Плохо представляю, что имел в виду тот солидный господин, не позволивший толпе глумиться над моим скованным неподвижностью телом, но думать поначалу мне было решительно не о чем. Кроме как, пожалуй, о чудаковатого вида старике иностранце, с которого всё и началось. Сперва я принял его за самодеятельного актёра, из тех, что расхаживают в местах массовых гуляний и предлагают сделать фото со „знаменитостью“. Сам старик походил на кардинала Ришелье, каким я знал его по кинофильмам, правда, слегка располневшего и не столь иезуитски выдержанно поднимающего уголки губ. Потом он обратился ко мне на ломаном русском, и тут уже всё встало на место. Иностранцев я такими и представлял: экзальтированными, в нелепой одежде, слегка не в себе.
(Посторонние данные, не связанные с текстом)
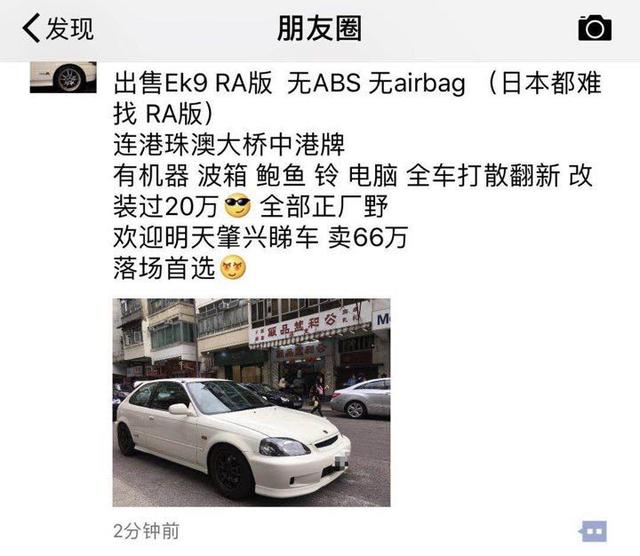This screenshot has height=556, width=640.
Task: Tap the text 无ABS 无airbag
Action: pyautogui.click(x=376, y=83)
Я посмотрел на старика. Вспышка его фотоаппарата продолжала сиять магниевым огнём, освещая обширный пятачок вокруг, а сам старик позади этого свечения казался обычным фонарным столбом. Ладно бы он попросил меня сделать его портрет на фоне городской ратуши. Мне не трудно нажать на кнопку. Так нет же, я зачем-то согласился позировать сам. Чёртово гостеприимство.
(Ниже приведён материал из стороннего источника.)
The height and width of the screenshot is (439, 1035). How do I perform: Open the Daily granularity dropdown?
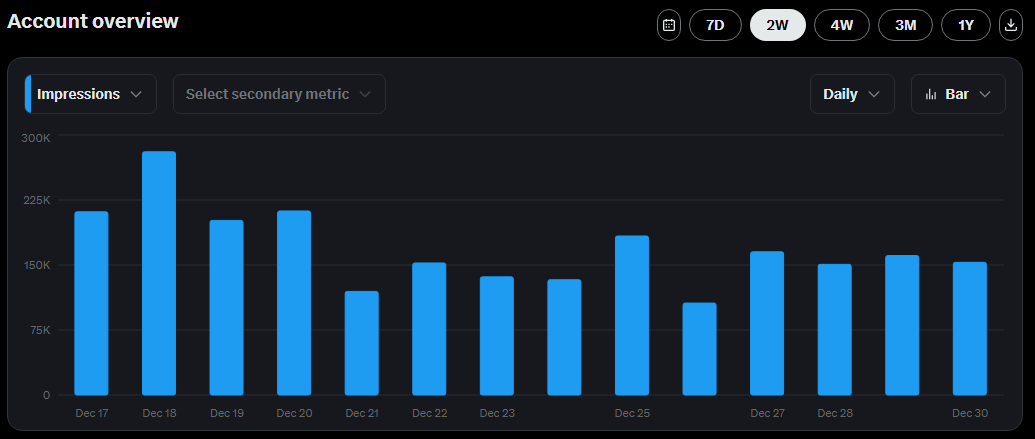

Казалось, время замерло только для нас: меня и этой треклятой слепящей вспышки. Да ещё и секундная стрелка на старинной башне нервно подрагивала, не в силах преодолеть очередной рубеж. Всё остальное вокруг нас ходило, бежало, задирало головы, ело мороженое, хохотало навзрыд и радовалось жизни. Странно. Но мозг мой, один из всего большого меня, будто бы продолжал существование в другом измерении. Мысли не остановились вместе с телом и стрелками на часах, а жили той, окружающей меня жизнью. И глаза. Глаза, казалось, обрели стократную прыть и орлиную остроту.
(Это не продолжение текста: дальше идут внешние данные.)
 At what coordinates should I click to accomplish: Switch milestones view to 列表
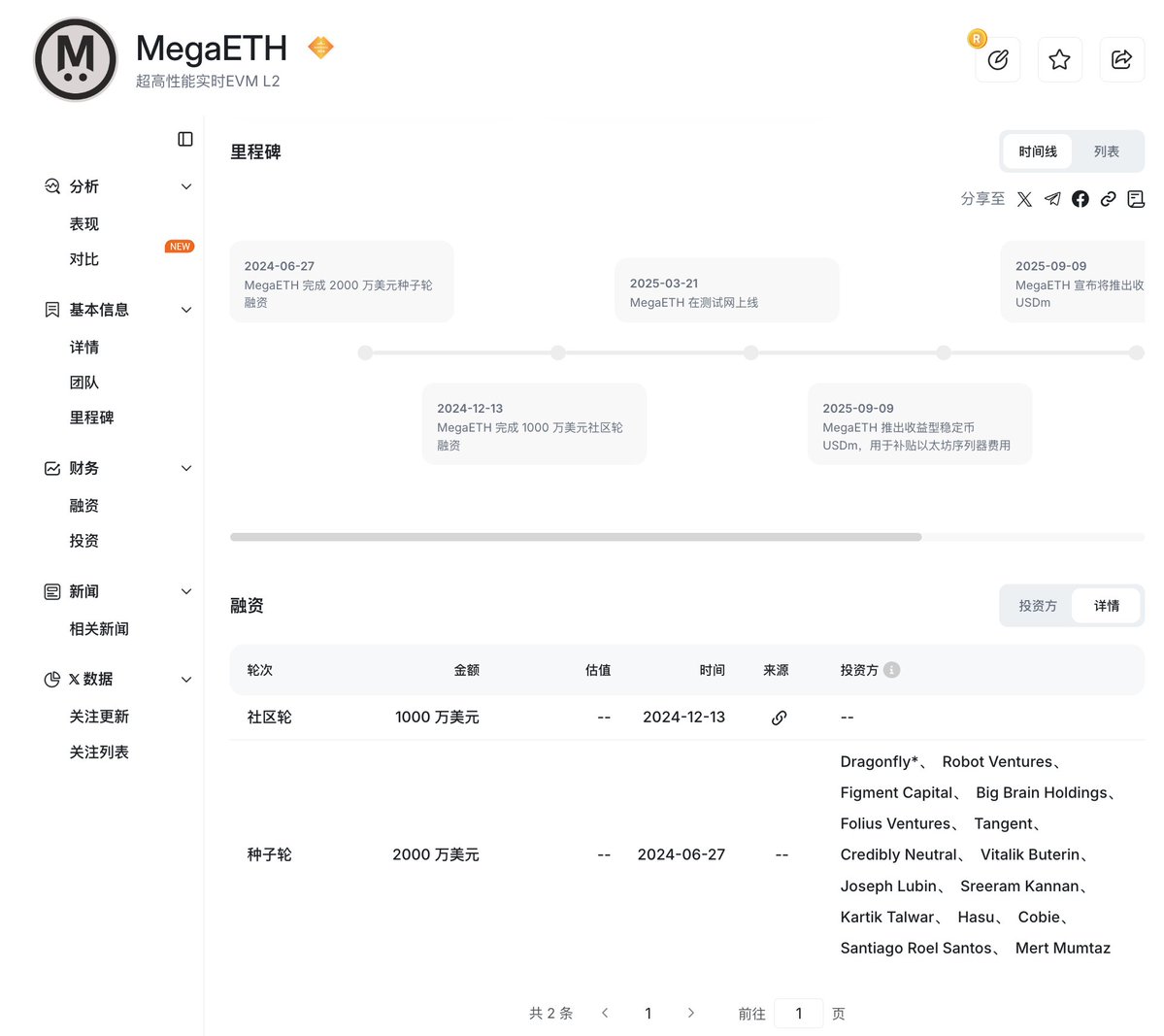tap(1106, 151)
- Не хочешь покаяться? - старик вышел из-за луча фотовспышки и приблизился ко мне. Яркое пятно света так и осталось висеть в воздухе, лишённое какой бы то ни было поддержки: старик бережно укрыл фотоаппарат нежным сафьяном  футляра, и, застегнув молнию, прицепил на пояс, придерживая полу плаща восковой рукой. Под плащом обнаружился кинжал в отделанных драгоценными каменьями ножнах и камзол серого сукна, шитый серебряным позументом.
- «Покаяться. В чём?» - холодком кольнуло в голове. Губы, как я ни старался, так и не шевельнулись.
- Просто покаяться, - старик пожал плечами. Казалось, ему вовсе не требовался мой ответ. - Как все, по привычке. Миллионы людей каются, словно чистят зубы по утрам. Получив отпущение грехов, тут же идут грешить вновь. Очень удобно, разве нет?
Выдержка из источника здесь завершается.